Top of Exercise data

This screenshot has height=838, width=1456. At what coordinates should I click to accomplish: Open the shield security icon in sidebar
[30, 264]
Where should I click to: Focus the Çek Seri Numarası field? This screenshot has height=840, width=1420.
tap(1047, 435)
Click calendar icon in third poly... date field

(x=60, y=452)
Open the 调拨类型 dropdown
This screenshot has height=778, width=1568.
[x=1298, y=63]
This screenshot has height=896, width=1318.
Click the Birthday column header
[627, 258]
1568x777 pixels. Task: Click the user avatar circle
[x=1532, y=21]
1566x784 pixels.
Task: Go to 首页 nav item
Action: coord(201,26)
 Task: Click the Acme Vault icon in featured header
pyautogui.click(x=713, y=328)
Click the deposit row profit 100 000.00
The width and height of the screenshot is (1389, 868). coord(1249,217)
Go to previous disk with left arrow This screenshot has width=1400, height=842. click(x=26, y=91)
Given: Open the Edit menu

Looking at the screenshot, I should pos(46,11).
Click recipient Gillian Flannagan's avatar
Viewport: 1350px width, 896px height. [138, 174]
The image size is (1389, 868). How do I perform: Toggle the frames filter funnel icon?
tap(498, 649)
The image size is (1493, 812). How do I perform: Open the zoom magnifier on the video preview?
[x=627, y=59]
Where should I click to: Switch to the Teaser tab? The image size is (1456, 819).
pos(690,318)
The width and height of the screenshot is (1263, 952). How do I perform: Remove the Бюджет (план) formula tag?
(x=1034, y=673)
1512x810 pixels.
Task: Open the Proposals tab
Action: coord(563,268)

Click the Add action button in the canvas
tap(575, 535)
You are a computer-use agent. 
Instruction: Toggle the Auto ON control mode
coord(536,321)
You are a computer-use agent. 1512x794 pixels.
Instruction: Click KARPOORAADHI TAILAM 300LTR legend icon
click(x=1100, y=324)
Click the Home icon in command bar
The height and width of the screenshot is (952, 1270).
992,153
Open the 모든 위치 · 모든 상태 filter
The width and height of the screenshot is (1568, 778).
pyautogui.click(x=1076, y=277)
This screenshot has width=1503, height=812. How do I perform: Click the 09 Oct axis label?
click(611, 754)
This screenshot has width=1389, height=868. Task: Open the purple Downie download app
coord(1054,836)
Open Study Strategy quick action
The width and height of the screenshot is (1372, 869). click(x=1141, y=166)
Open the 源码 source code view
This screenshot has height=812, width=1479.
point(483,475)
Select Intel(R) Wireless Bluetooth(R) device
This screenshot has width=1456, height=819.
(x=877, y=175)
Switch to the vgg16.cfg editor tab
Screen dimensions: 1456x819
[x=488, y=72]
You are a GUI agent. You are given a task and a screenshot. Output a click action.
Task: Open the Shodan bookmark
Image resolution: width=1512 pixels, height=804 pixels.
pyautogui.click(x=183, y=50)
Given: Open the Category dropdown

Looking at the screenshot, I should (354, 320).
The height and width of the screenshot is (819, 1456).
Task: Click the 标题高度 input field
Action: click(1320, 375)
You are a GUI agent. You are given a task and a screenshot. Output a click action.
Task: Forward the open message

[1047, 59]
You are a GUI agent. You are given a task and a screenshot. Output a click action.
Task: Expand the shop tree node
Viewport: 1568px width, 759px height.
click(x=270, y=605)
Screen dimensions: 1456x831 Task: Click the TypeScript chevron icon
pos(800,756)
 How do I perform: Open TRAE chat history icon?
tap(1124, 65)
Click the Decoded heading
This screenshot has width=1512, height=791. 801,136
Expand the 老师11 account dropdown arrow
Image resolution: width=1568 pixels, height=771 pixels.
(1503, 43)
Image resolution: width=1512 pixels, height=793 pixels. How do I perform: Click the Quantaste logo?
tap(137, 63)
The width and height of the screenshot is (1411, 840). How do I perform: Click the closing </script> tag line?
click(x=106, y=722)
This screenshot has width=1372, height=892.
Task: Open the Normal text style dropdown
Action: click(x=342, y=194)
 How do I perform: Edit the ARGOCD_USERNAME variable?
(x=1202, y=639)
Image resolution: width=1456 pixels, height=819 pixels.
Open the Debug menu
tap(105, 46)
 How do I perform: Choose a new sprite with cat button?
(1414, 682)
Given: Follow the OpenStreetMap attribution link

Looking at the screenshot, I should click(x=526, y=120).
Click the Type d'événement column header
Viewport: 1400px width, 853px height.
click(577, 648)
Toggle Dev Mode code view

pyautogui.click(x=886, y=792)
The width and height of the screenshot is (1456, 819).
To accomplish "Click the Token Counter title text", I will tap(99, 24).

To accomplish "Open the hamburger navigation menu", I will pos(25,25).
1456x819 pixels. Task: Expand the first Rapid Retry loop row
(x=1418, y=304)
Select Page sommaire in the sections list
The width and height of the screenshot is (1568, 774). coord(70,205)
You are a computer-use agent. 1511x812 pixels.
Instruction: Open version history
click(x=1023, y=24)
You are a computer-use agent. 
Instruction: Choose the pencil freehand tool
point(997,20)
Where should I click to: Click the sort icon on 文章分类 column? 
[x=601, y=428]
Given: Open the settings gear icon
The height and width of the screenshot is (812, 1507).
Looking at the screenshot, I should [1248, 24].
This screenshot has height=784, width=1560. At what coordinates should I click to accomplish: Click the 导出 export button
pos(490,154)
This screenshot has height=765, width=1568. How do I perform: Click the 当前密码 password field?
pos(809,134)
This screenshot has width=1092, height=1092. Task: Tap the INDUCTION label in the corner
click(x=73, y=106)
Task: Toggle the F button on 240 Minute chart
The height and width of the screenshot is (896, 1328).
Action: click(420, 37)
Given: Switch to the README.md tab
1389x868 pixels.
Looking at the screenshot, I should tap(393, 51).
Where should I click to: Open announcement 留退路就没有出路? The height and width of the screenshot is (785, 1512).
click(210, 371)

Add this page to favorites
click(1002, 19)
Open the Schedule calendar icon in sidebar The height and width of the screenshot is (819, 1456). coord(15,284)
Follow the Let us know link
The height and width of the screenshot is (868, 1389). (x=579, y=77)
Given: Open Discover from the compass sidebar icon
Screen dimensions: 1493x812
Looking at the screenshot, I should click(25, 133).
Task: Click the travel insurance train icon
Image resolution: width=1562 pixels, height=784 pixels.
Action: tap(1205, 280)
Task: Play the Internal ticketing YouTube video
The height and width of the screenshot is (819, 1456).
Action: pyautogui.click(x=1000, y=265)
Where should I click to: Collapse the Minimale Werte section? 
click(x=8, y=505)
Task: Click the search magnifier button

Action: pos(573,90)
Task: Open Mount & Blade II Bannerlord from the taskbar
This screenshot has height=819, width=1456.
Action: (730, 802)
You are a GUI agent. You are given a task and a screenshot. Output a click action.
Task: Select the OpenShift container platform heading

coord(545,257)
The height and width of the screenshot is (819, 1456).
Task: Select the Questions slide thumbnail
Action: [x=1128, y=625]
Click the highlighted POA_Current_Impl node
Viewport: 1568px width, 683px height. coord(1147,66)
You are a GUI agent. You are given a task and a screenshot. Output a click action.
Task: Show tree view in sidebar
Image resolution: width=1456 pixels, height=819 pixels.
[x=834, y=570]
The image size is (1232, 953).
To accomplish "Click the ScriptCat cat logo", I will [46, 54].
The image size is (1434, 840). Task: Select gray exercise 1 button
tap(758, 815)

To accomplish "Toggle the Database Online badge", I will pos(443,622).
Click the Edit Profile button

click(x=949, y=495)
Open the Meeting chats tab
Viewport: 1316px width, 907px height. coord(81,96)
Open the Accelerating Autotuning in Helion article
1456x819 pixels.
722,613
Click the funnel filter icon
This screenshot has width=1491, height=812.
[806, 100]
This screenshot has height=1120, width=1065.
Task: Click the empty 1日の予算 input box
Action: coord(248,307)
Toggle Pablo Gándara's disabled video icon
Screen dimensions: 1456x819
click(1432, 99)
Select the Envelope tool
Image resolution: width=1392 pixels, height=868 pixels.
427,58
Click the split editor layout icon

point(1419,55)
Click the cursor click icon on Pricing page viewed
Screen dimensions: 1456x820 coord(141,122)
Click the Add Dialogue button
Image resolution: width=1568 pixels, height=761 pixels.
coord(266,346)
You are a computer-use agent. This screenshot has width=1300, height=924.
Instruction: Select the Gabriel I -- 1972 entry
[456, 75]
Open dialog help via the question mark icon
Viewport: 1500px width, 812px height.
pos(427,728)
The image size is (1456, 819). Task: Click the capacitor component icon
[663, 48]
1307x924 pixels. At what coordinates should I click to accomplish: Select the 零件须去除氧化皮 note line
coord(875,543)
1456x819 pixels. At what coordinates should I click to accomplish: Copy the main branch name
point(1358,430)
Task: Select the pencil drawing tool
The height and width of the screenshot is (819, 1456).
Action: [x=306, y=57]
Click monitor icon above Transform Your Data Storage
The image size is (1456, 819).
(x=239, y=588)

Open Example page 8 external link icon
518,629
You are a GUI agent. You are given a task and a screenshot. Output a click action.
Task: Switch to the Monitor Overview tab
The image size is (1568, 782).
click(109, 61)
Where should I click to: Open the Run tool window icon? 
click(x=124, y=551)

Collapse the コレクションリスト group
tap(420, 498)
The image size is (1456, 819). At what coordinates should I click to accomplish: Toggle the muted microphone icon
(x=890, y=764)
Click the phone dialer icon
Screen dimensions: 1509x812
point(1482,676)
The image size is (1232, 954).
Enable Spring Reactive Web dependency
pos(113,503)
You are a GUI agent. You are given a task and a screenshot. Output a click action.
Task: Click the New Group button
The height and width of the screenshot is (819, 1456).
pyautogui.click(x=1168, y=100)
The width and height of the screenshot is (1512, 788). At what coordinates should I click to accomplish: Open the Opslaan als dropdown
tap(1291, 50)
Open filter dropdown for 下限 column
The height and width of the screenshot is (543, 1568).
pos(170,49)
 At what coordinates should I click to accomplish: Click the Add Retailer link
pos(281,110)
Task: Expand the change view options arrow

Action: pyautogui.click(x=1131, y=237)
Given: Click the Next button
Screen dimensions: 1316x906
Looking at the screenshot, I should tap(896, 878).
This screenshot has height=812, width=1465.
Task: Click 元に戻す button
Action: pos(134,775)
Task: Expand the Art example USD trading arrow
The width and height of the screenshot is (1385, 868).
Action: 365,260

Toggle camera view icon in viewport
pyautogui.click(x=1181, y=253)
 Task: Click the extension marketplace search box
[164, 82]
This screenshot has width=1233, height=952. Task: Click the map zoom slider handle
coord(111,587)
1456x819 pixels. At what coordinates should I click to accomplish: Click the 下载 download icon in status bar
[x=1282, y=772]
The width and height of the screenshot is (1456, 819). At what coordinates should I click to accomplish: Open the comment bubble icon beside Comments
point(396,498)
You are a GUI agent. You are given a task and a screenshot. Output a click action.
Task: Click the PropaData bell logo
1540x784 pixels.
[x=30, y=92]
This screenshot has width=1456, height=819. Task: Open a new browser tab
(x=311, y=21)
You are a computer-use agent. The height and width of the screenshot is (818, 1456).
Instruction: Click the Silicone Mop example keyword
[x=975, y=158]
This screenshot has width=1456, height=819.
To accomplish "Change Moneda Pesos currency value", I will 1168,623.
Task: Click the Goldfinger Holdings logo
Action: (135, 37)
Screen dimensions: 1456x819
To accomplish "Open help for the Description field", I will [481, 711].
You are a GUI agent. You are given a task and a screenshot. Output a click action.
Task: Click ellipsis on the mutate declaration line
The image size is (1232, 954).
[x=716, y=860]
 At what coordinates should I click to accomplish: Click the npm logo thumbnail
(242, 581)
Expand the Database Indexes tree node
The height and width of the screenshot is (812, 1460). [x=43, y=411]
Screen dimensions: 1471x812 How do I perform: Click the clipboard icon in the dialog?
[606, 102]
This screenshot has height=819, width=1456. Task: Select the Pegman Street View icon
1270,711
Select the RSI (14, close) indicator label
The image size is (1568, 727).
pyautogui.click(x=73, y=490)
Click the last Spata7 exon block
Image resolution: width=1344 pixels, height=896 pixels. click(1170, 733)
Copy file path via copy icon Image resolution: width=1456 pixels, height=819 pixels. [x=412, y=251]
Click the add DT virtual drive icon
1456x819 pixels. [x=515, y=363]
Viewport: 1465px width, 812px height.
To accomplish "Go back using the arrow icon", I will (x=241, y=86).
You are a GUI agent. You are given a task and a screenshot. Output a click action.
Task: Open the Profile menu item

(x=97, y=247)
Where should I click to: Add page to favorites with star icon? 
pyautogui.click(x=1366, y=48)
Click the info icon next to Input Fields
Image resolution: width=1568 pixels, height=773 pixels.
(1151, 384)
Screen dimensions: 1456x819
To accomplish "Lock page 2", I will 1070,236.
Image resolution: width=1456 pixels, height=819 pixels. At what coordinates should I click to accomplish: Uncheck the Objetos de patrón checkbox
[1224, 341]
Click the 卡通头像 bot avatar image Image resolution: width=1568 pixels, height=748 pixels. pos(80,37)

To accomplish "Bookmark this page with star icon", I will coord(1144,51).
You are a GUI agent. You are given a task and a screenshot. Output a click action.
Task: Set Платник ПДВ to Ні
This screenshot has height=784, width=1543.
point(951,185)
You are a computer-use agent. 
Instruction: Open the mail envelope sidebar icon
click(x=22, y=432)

Bottom of Exercise data

* **Task requirements**:
Lines in the listing above that contain the word "computer" must be copied; leave out the rest.

* **Response**:
You are a computer-use agent. 
You are a computer-use agent. 1512x794 pixels.
You are a computer-use agent. 1511x812 pixels.
You are a computer-use agent. 
You are a computer-use agent. This screenshot has width=1300, height=924.
You are a computer-use agent. The height and width of the screenshot is (818, 1456).
You are a computer-use agent. 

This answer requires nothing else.